Saturday December 3, 2011 - The Park Street Armory is a sensational venue for dance. My first thought as we settled into our seats was: I want to see Balanchine's SERENADE in this space. Tonight Shen Wei Dance Arts held the floor in a three-part programme. Celebrating their tenth season, the Company offered two classic works from their repertoire and a premiere. The audience, seated on three sides of the performing space, were spellbound - especially by the Shen Wei masterwork FOLDING (production image above.)
The evening commenced with Shen Wei's RITE OF SPRING. Since Vaslav Nijinsky's epic failure with this Stravinsky score - one of the great scandals in the history of dance - the music has subsequenty been choreographed countless times. Of the many incarnations I have seen, nothing really rivals Andonis Foniadakis's setting of the work as a solo for the magnificent Ioanna Toumpakari which was performed at Joyce SoHo in 2008. It was electrifying, and Ioanna gave the kind of performance you can never forget.
Shen Wei's vision does not follow the original libretto; there is no sacrificial victim driven to her death, no element of primitive religious fervor. The sixteen dancers, in contemporary grey-blue casual wear, move furtively at first.
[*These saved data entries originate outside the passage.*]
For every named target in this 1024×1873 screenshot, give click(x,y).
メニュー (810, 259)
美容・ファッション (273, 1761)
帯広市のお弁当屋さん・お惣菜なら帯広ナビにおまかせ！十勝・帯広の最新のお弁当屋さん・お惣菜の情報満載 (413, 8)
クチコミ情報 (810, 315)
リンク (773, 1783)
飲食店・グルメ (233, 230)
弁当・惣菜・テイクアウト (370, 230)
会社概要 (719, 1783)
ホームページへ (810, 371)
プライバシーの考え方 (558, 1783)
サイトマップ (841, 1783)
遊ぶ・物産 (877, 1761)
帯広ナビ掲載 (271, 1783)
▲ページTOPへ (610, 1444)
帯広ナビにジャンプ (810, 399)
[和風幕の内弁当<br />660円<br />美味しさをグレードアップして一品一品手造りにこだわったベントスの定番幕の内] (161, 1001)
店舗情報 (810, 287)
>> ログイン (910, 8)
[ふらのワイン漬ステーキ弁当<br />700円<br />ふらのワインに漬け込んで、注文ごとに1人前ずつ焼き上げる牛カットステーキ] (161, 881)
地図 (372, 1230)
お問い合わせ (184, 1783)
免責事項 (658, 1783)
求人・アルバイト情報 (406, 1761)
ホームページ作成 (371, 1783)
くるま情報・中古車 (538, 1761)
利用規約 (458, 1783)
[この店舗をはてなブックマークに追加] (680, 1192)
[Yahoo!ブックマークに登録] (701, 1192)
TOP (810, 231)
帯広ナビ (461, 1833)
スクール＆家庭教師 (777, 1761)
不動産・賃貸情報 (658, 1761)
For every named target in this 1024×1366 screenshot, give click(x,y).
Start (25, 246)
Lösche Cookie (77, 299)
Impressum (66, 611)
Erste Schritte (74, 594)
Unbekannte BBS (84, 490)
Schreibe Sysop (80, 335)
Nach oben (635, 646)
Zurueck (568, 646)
As the movement becomes more expansive and they seek to explore the space, Shen Wei himself appears; his dancing has a special quality of inner grace that is captivating. For the forty minute duration, the dancers largely repeat certain movement motifs. However, there is no physical contact: each dancer moves within his own private world. RITE production photo: Christy Pessagno.
In its staggeringly beautiful poetic concept, FOLDING creates a dreamworld that evokes ancient rites; but it could also be a futuristic vision. The dancers, bodies painted with white ashen powder and with enlarged brains, seem to float around the space as they move quickly in tiny steps. In their long skirts with extended trains, they remind us of alien geishas. Their comings and goings are mysterious: they seem busy, pre-occupied, elusive. Couples appear, wrapped together in the black gowns: the women bend and fold into improbable shapes in these other-wordly conjoined adagios. As Shen Wei, in a pool of light, performs a final hypnotic solo, the backdrop rises exposing the vast space of the Armory's great hall. The red-gowned dancers slowly retreat into the distance, ascending an unseen staircase like questing angels. The cumulative effect of FOLDING - with its mystical musical union of John Tavener and sounds of the Buddhist monks veering from ominous to celestial - is one of overwhelming beauty.
FOLDING (images by Shu Lai).
The hall was then cleared while the final work, UNDIVIDED DIVIDED (premiere) was prepared. When we were re-admitted, we found twenty-four dancers laying prone on the vast floor in well-spaced positions. The audience were invited to walk among the dancers and soon the playing area was filled with ambling humans. In the darkish setting, it began to feel over-crowded so I retreated to my seat. From there my impressions were of an over-long, rather aimless piece with choreography that was structured but felt improvised. The music (by Sō Percussion) was neither here nor there. Each dancer moved to an adjoining square where small puddles of paint had been poured. As they writhed on the floor, they created abstract canvases whilst meanwhile painting their bodies. The women were topless and all the dancers wore flesh-toned briefs. They paired off (all straight couples, or so it seemed) mixing the colours on their bodies in intense but oddly non-sexual couplings. The overall feeling was of an after-hours sex club where everyone's hormones have been exhausted but they're still going thru the motions.
From my ringside seat I also noticed a somewhat creepy side-effect of all this activity: some borderline-senile heterosexual gentlemen from the audience stationed themselves near the appealingly vulnerable, bare-breasted female dancers and leered at them openly; I half-expected them to start drooling. The dancers maintained their composure but the atmosphere was very seedy. It was a jarring notion to think that the same choreographer who created the exquisite FOLDING could follow it up with this messy, ill-conceived theatrical blunder.